■ What the task requires:
Search the data below for the string "computer" and copy all lines where it shows up.

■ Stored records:
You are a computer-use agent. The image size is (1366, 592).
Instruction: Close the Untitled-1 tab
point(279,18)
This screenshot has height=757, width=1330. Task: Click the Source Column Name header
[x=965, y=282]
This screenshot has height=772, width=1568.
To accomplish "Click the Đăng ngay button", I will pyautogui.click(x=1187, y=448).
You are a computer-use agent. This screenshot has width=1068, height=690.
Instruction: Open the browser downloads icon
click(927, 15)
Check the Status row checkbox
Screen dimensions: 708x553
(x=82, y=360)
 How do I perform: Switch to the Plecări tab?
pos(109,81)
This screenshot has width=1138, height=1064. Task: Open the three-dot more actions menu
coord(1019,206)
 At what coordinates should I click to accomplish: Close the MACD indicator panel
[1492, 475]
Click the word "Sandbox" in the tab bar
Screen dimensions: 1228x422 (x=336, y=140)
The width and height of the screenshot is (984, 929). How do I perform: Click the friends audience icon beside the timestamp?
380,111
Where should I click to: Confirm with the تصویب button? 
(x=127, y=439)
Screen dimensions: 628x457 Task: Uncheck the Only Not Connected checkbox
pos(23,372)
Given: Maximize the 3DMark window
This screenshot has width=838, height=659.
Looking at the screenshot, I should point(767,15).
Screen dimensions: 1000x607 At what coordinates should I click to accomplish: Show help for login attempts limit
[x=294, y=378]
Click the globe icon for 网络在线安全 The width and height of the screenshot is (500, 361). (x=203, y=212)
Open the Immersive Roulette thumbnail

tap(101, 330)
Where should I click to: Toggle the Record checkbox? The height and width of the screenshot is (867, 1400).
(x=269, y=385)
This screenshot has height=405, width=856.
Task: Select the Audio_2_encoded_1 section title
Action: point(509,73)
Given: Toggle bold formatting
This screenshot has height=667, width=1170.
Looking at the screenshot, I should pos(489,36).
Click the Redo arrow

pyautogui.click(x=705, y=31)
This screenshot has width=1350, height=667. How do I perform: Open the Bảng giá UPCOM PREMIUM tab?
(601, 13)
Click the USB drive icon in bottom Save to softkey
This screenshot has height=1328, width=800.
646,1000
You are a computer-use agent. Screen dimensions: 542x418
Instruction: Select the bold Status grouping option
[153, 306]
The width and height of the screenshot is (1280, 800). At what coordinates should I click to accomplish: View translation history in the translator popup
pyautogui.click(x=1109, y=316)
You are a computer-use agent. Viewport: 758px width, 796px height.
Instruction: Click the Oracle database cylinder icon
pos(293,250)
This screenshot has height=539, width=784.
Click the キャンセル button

■ Expected answer:
You are a computer-use agent. The image size is (1366, 592).
You are a computer-use agent. This screenshot has width=1068, height=690.
You are a computer-use agent. Screen dimensions: 542x418
You are a computer-use agent. Viewport: 758px width, 796px height.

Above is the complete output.